Really, it is a miracle that any of us are still here. And a total disgrace than any Australian should be xenophobic or racist in any way. And considering the price that was paid for them, almost all of us should be making better use of our lives.

8 comments:

Mary Bennet said...

That was an amazing episode, especially her uncle talking about the trouble her grandfather had in later life.

As a devotee of the box, I loved the programmers' (maybe coincidental maybe something to do with 11 November) juxtaposition of this with the second episode of "Small Island" on the ABC. This also had a major character who'd had a bad war whose son was pretty clear on what was in store for him when the second one came along.

Ampersand Duck said...

I'm almost too scared to look, but I love this post so much that I'm off to iView now.

Another Outspoken Female said...

I have a weakness for the series, though the one that got me the most was Lisa Kudrow's (the American series shown recently on one of the free digital channels). Worth searching for it on youtube.

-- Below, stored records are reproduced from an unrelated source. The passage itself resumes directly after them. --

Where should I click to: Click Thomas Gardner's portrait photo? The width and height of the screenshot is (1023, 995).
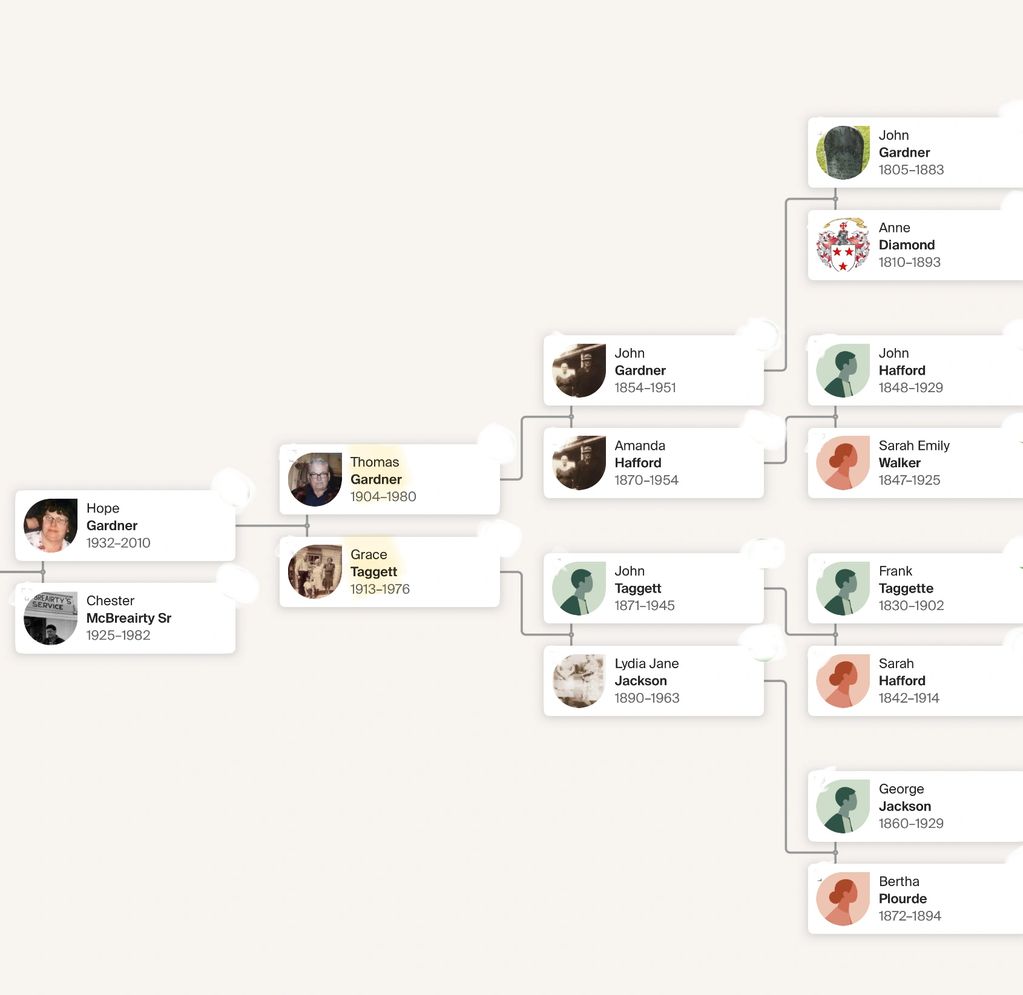pos(315,480)
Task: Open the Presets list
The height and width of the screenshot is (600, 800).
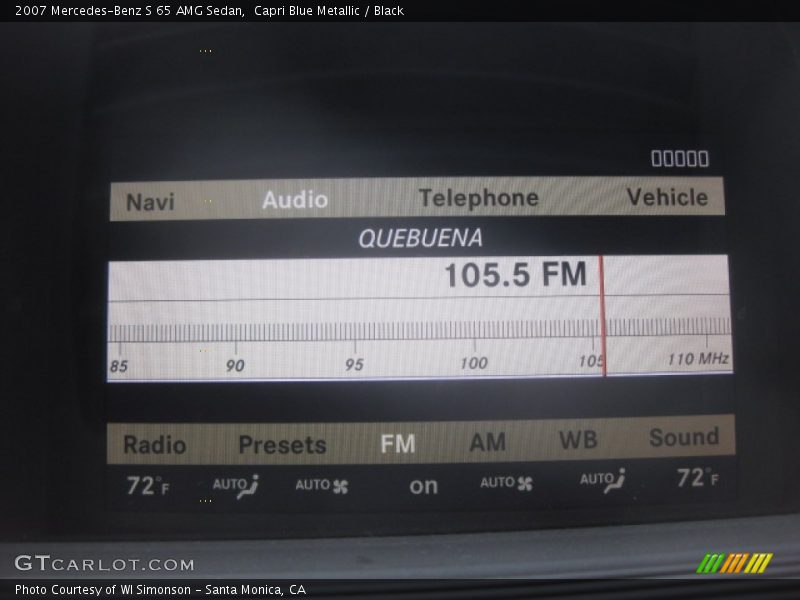Action: (x=282, y=445)
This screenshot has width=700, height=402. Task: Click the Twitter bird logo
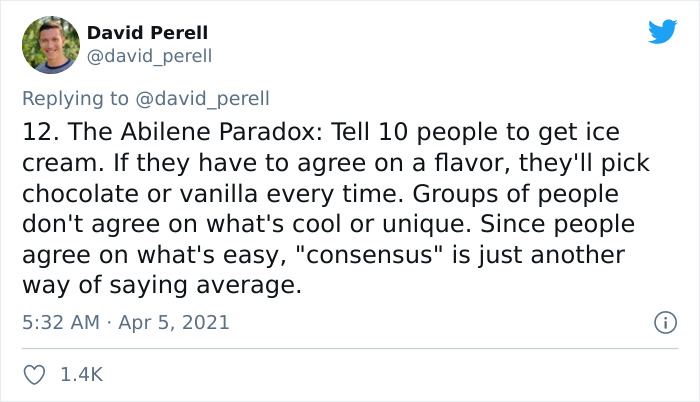[662, 31]
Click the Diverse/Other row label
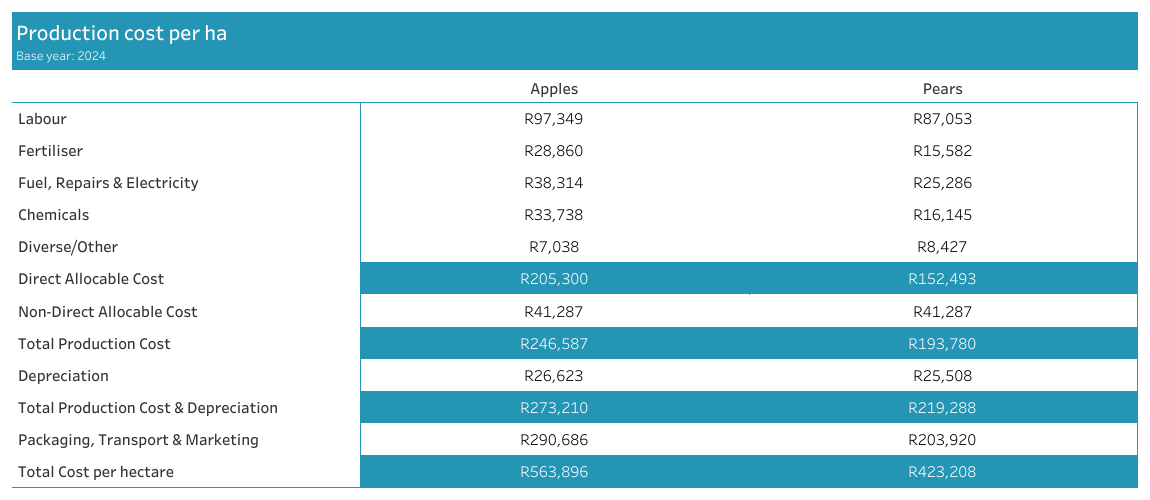This screenshot has height=500, width=1150. coord(68,247)
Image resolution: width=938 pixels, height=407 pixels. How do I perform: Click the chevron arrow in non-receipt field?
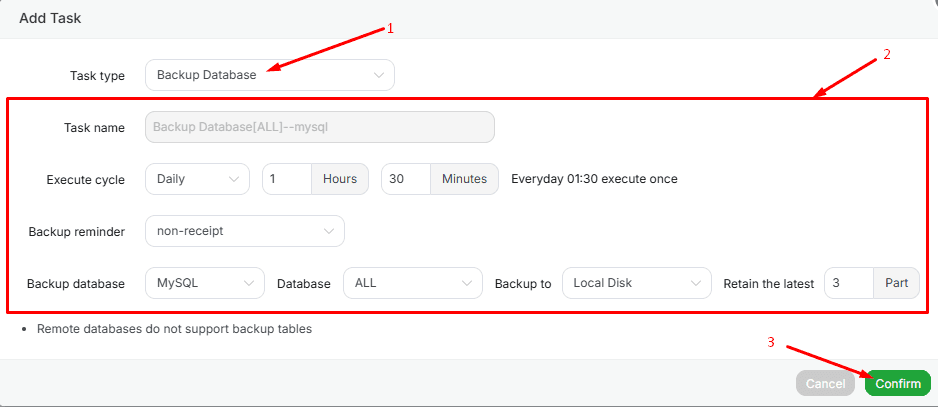point(329,231)
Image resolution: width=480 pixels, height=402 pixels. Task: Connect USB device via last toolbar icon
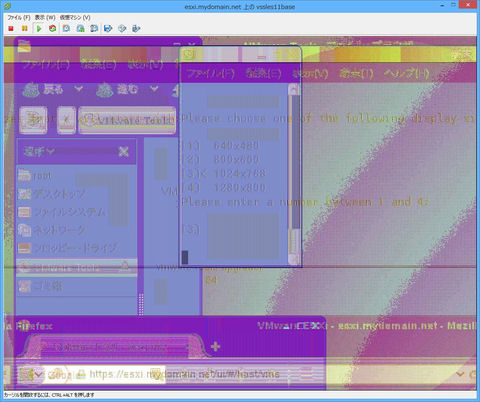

I've read my grandfather's very understated war diary and his account of being wounded at Messines. A nasty war, months in mud and rat filled trenches with dead bodies. But even worse was the lack of talk about it later. My father and his brothers had no inkling of his war years or even where (bodily) he was injured.

Anonymous said...

Yes - I saw most of this. Twas awful/amazing.s

Fine said...

It is indeed a very good series, I think. But, I'm going to have a little personal grumble here about SBS purchasing the franchise of successful British series and formatting them here. Please, SBS can you put some money into producers' pockets so we can actually develop our own formats, instead of supporting British filmmakers? SBS is so lazy and conservative these days.

ABC, incidentally, will now no longer support overseas franchises. (National broadcaster, support of local independent filmmakers, research and development etc).

Marshall-Stacks said...

Of the UK subjects, actor Robert Lindsay was the best. His GF rowed boats in the landings at Gallipoli Beach, was blown out of the water, got another boat and rowed some more, and was blown out again. Lindsay went to the museum and saw the boats and it was very moving.
The WDYTYA? producers just love it when the subject weeps of course.
In Magda's story, the real highlight was that friendship her father had with his compatriot, and the letters saved, and the deathbed reference.
and she was heroic going in that sewer.

Emily said...

Magda's story touched me greatly. My father served on the Western Front in all those terribly places. He was shot twice and gassed, survived the war and the Spanish Flu which broke out shortly after. He was a quiet man who later suffered greatly with lung problems and ultimately cancer. His treatment as a returned serviceman by the then Australian Governments was nothing short of disgraceful. We are all told how good and brave our soldiers are but nothing is said about the suffering they go through after "serving their country". I recall reading in the past few years about the first soldier to be killed in Iraq. His widow received the princely amount of about $13,000.00 per year as a pension for herself and their child. To further illustrate the contempt with which Governments treat these men, she was not even invited to attend a service in Canberra during the visit of an American politician. "Lest we forget" - it is a sick joke.

epi said...

Twas interesting in Magda's story how her father had somehow turned out fairly normal, despite being an assasin for the Polish resistance at only 15 or so; and going thru other awful experiences. (typo - waful experiences)

Her grandfather sounds like he was more affected by his war suffering.

I do wonder about my own grandfather who drank too much and was not liked by his children. How much can be blamed on wartime experience, and how much was just him.